• What is being asked: Please reproduce the trial record below word for word, beginning at the words "Reference Number: t18270712-45" and stopping after "Before Mr. Recorder.".

• Text segment:
* * * *

HENRY SOLOMON, Theft > grand larceny, 12th July 1827.

Reference Number: t18270712-45
Offence: Theft > grand larceny
Verdict: Guilty
Punishment: No Punishment > sentence respited

First London Jury - Before Mr. Recorder.

1390. HENRY SOLOMON was indicted for stealing, on the 25th of May , 27 watches, value 114l.; 7 pairs of ear-rings, value 2l. 10s.; 7 brooches, value 25l.; 14 watch-keys, value 4l.; 14 seals, value 16l.; 28 rings, value 25l.; 5 watch-chains, value 24l.; 8 shirt-pins, value 1l.; 2 eye-glasses, value 1l.; 2 pairs of bracelet-snaps, value 14s., and 1 locket, value 4s. 6d. , the goods of George Grant .

GEORGE GRANT. I am a watch-maker and jeweller - my shop is at No. 21, Chancery-lane , but I do not reside there; nobody sleeps there. On the 24th of May, about half-past nine o'clock in the evening, I left my shop quite secure - it was locked and bolted. I returned about five minutes after nine o'clock next morning, and found an entrance had been made at the back of the shop, from the pastry-cook's next door; they had broken out a pannel. I missed the articles stated in the indictment (enumerating them.) I saw them all again the day but one following, in the possession of Mr. Cope, the marshall, at the Mansion-house. I found the prisoner in custody on the 6th of July. I am quite certain the property is mine - it is worth 160l. or more.

Cross-examined by MR. PHILLIPS. Q. You locked your shop up carefully? A. Yes. I conceive considerable violence was necessary to break it open. I had not seen the prisoner about the premises. The robbery was in the night, between the 24th and 25th.

MR. WILLIAM WADHAM COPE . I am a marshal of the City. On the 25th of May, between four and five o'clock in the afternoon, I went to the prisoner's house, in Gravel-lane, Houndsditch - I know it to be his house; it is in the City. I do not think the prosecutor's shop is in the City. The prisoner was not at home; I found in his house a box, which I produce - it contained the articles stated in the indictment; it was on the ground floor - there was a bed in the room. I took it to the Mansion-house. I knew before that the prisoner lived there - I did not see him till the 6th of July; I did not call at his house myself, but gave directions to the officers to look after him. Vann apprehended him. What passed at the Mansion-house was taken down in writing. Grant saw the property on the 26th of May, and claimed it all.

* * * *

(Entries from a pointing dataset)
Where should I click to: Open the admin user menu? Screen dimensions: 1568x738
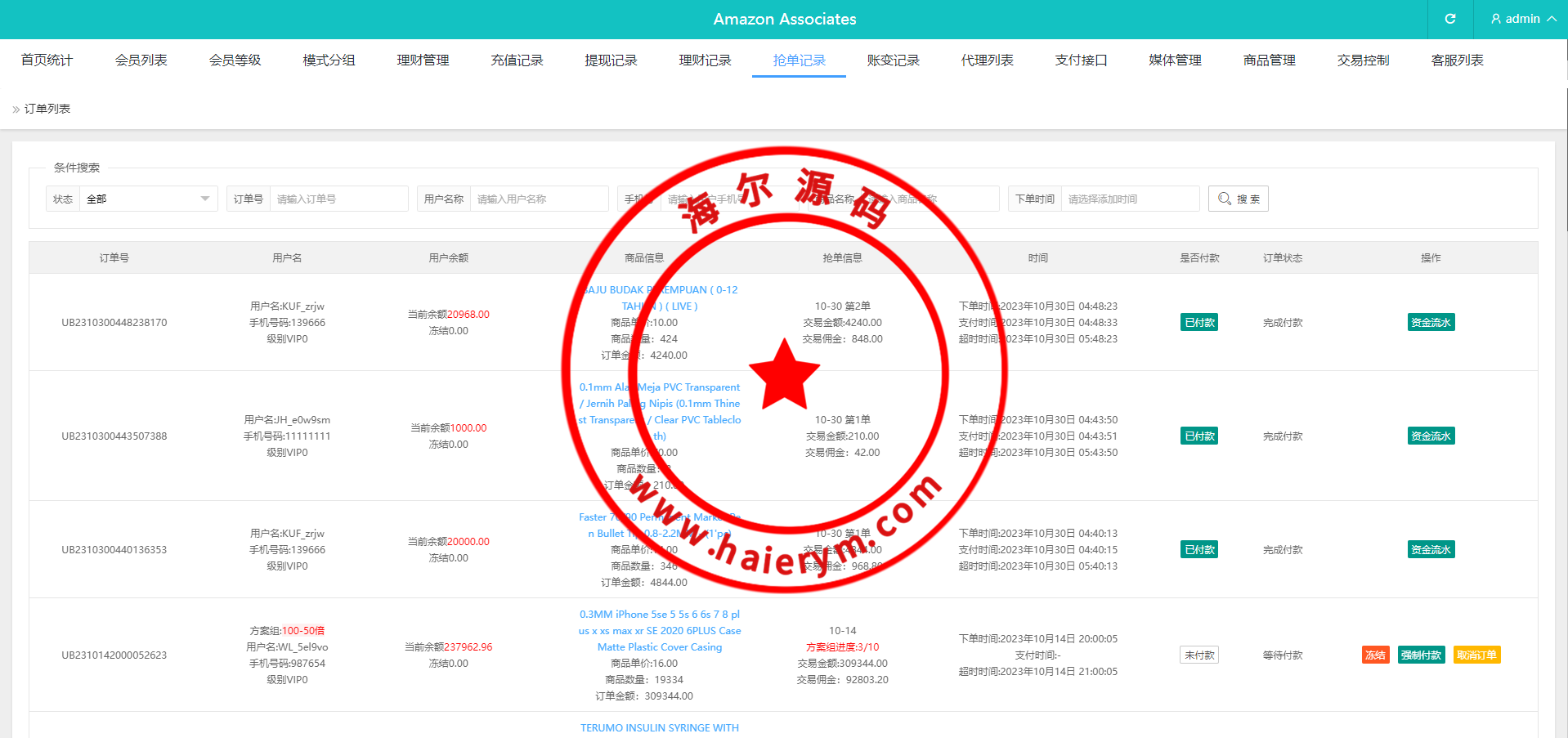(x=1521, y=19)
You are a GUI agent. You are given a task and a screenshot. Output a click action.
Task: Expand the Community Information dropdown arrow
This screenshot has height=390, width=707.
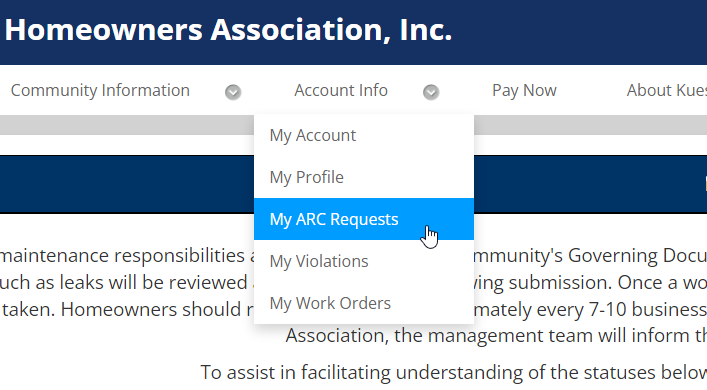point(233,92)
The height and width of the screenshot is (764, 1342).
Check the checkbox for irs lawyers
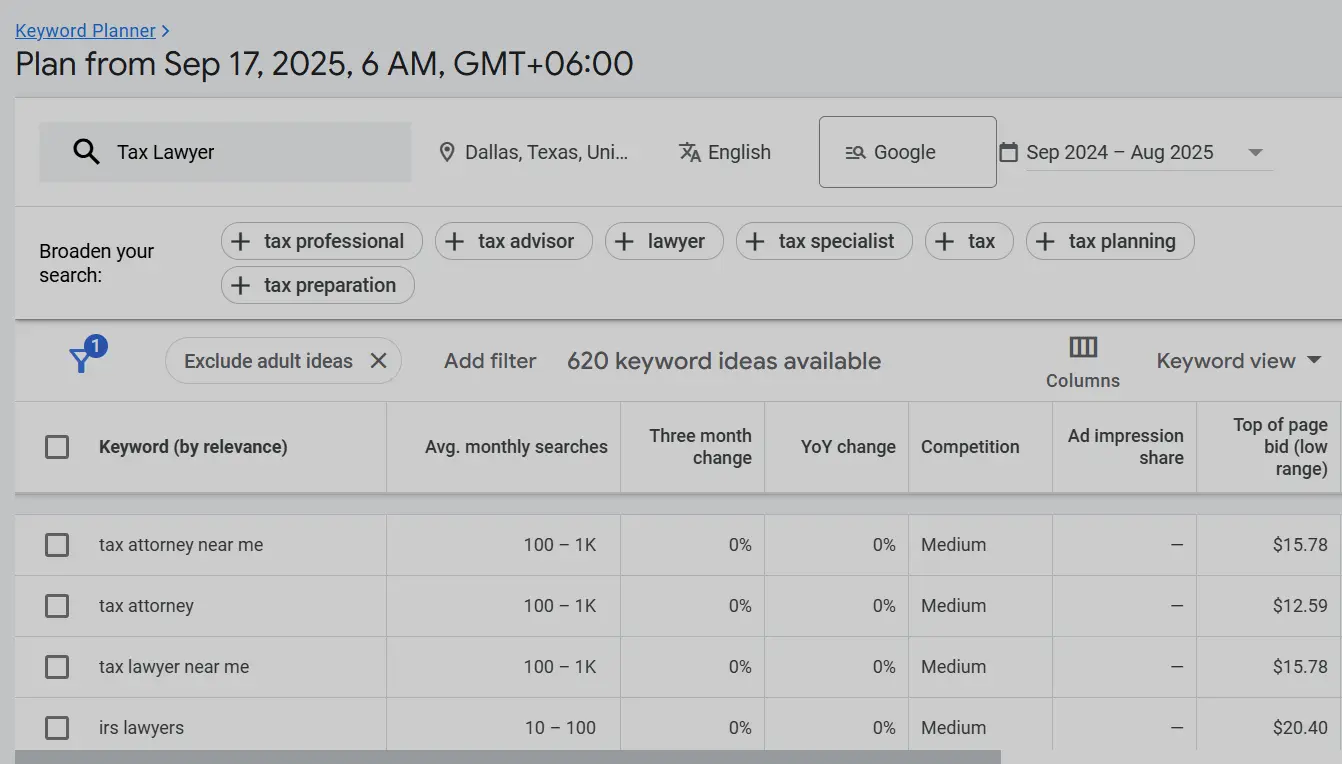pyautogui.click(x=57, y=727)
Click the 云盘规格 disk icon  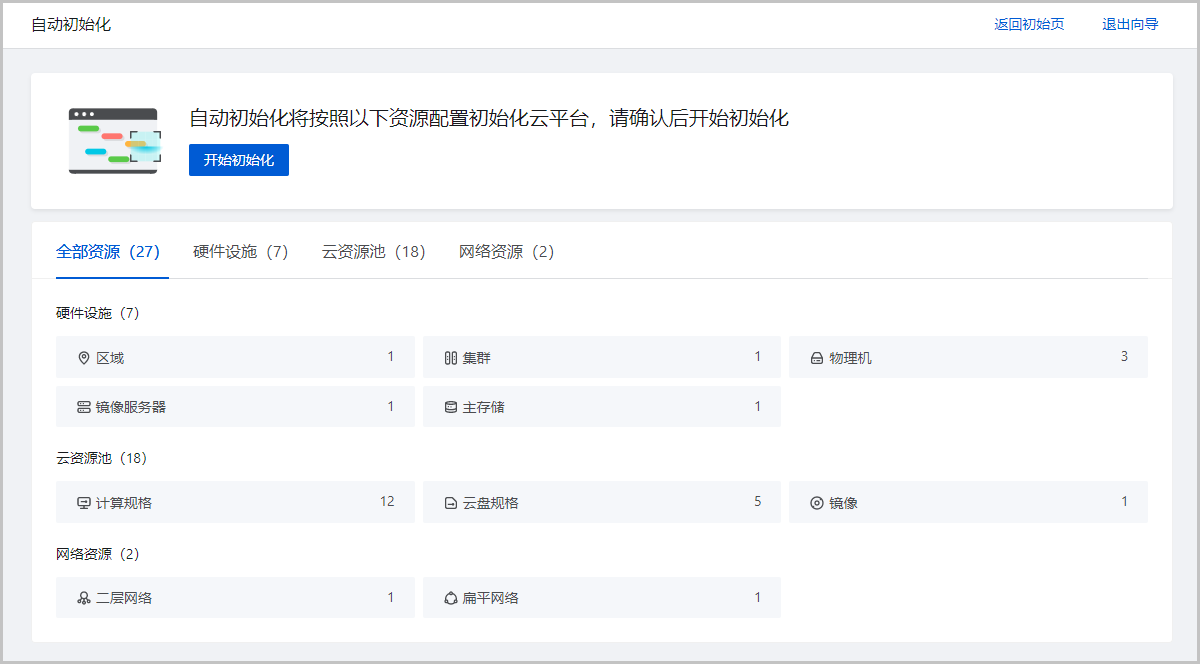[450, 503]
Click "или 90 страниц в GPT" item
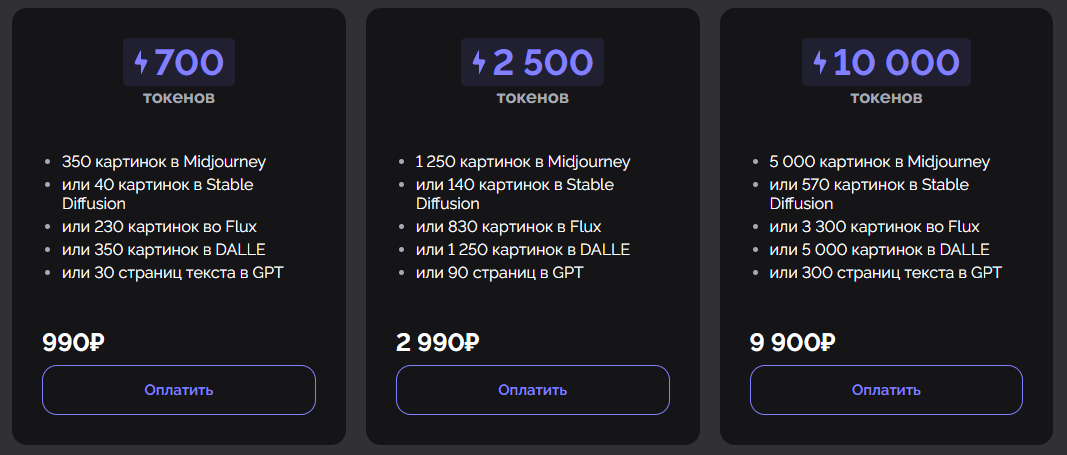 coord(499,273)
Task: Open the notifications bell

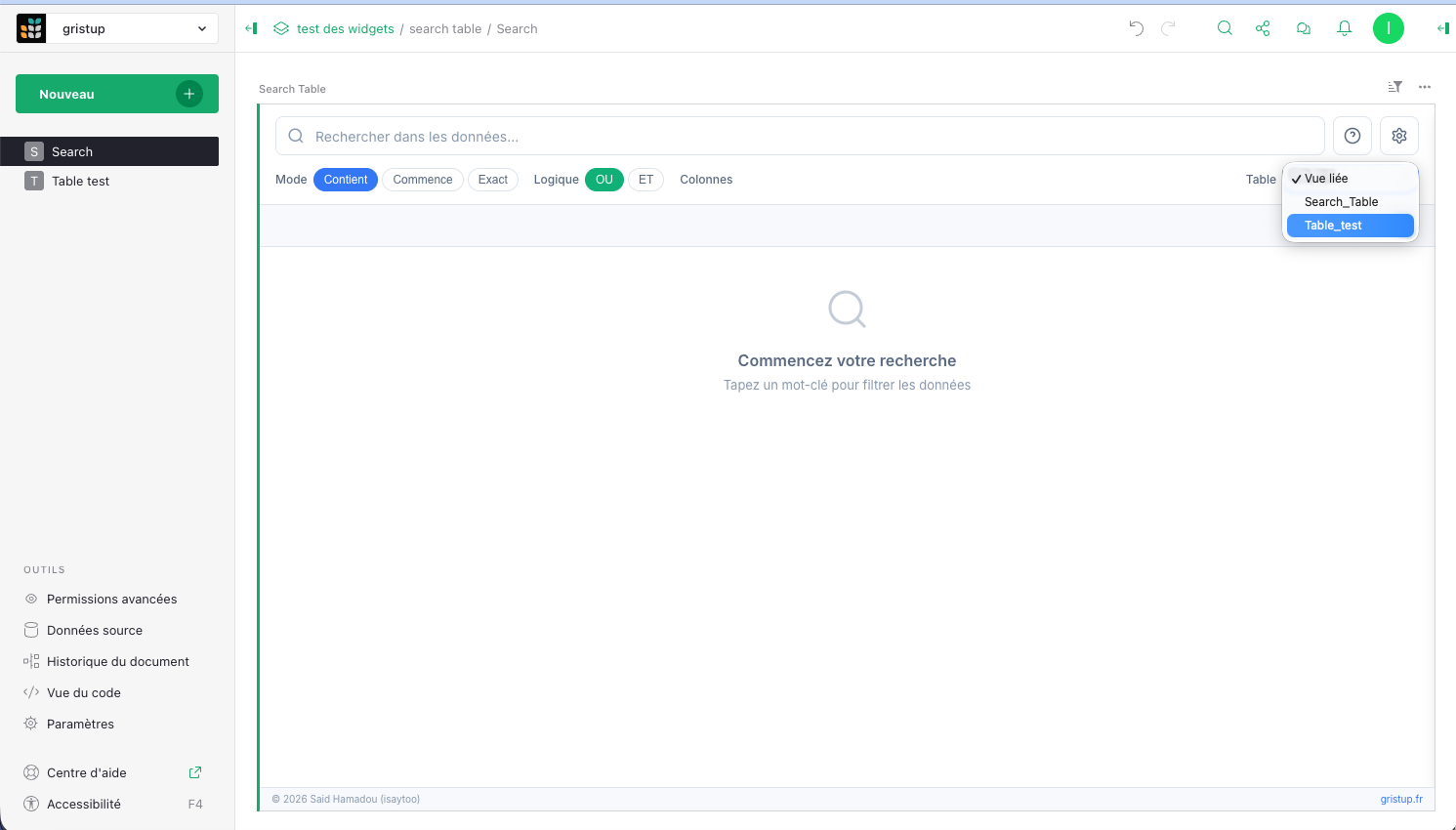Action: click(1345, 28)
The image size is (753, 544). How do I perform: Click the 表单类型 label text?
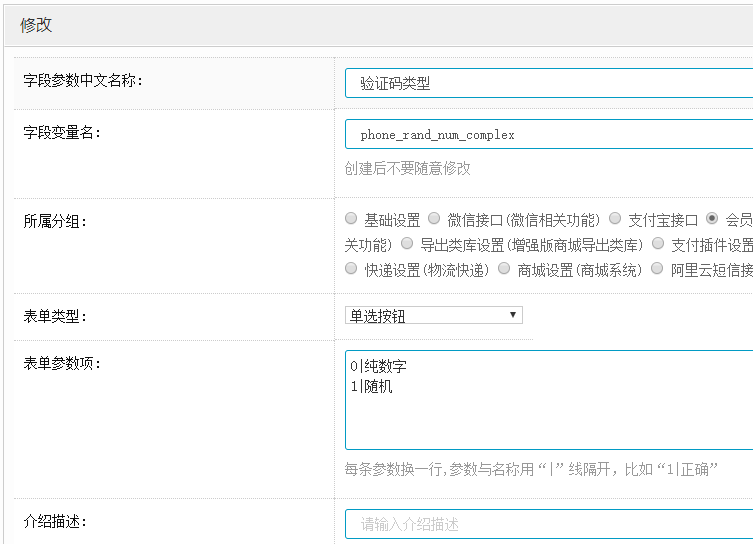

* * * *

• Complete answer:
Reference Number: t18270712-45
Offence: Theft > grand larceny
Verdict: Guilty
Punishment: No Punishment > sentence respited

First London Jury - Before Mr. Recorder.